On Oct 21, 2011, at 8:14 PM, Rich Shepard wrote:

On Fri, 21 Oct 2011, David Winsemius wrote:

The only variable in that dataframe with what appears to be a continuous
value (which is how I would expect "total dissolved solids" to be
measured) is "quant" Are you saying that the value of quant is measuring something with different units depending on the value of 'param' and that 'site' and 'date' shoud be used to identify associated measurements? This
would appear to be the case based on what you are saying below.

David,

 'Quant' is the measured concentration of the different chemicals
identified in 'param'. I want to plot (and model) the quant values
associated with 'TDS' and other chemicals, preferably from samples at the same location and date. Units are mg/L except for pH (standard units) and
specific conductance (microSiemens/cm).

What I'm not understanding is how to specify the 'quant' values for the
params 'TDS' and 'Cond' (for example) for an xyplot() or lm().
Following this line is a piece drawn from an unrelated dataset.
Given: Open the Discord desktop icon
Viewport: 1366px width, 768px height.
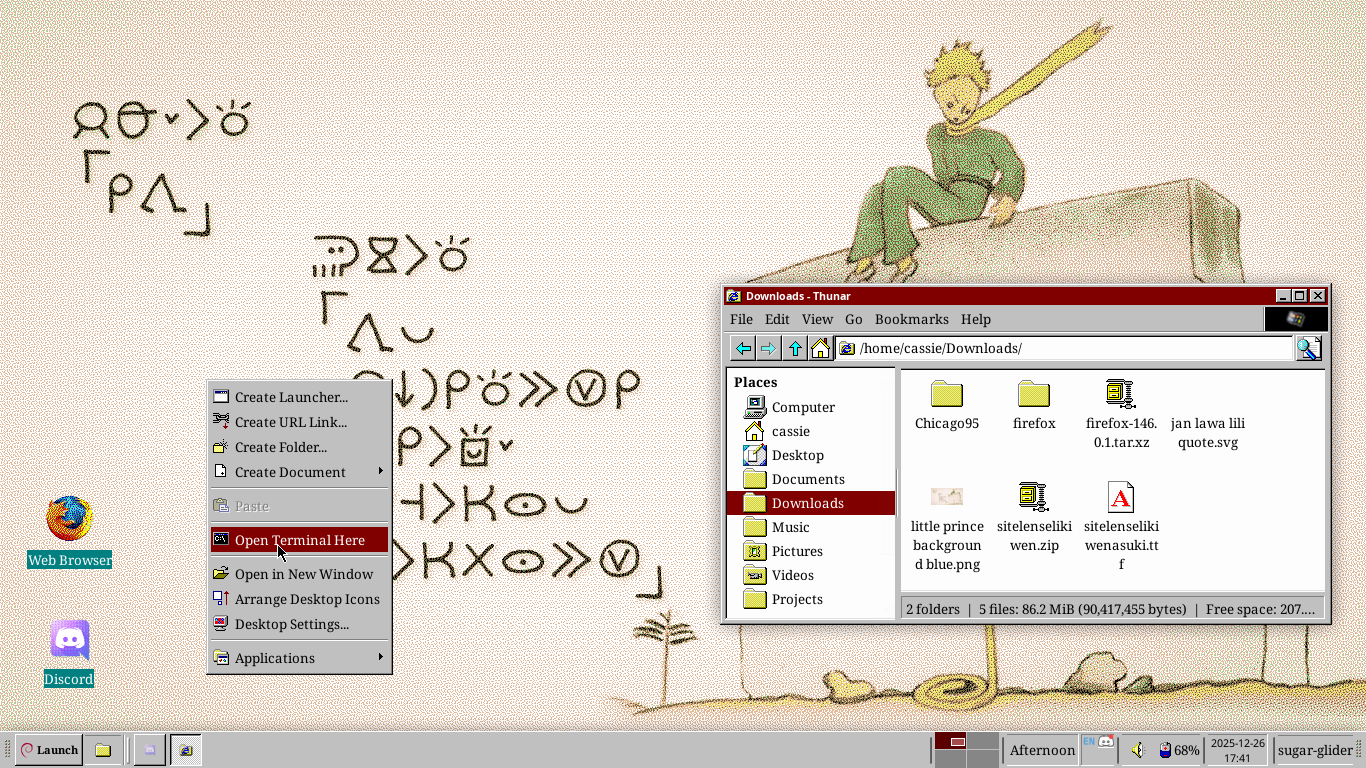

If this is so the problem is to break apart the dataframe by type of measurement ('param') butone way would be to split into separate dataframes then merge back together by an appropriate linkage on site and date. I'm guessing that 'stream' and 'basin' are superfluous for the matching and can be later associated with 'site'?

Yes, stream and basin are supersets of site. I used subset() to create separate dataframes from a set I called 'streamdata' (which aggregated the sites in an individual stream into one), but I'm not satisfied with how I did that and would rather learn to work with the overall 'chemdata' set.

The goal would be a dataframe with 7 renamed 'param' columns ('TDS', 'Cond', 'Mg', 'SO4', 'Cl', 'Na', and 'Ca') and two identifier columns ('site' and 'sampdate'. For the moment I would think you would want all the data together an not make any decisions about excluding NA values until you get an overall picture of the situation.

 I agree that's what I want.

The first thing I would try would be

with(subset(chemdata, param %in% c('TDS', 'Cond', 'Mg', 'SO4', 'Cl', 'Na', and 'Ca') , 1:4) ,
  xtabs(quant ~ site + sampdate + param) )

You would get 7 tables One for each 'param' with up to 143 rows and as many columns as you have sampdates.

This might be a good use for package reshape2 since it generally returns a dataframe. The above operation would return an array with 3 dimensions. You might get immediate success with something like:

dcast( subset(chemdata, param %in% c('TDS', 'Cond', 'Mg', 'SO4', 'Cl', 'Na', and 'Ca') , 1:4) ,
  site + sampdate ~ param)
# the omitted varialble name should ent up in the values columns

To do your testing it might be wise to apply more selective use of subset. Perhaps on;u go for a few sites and dates.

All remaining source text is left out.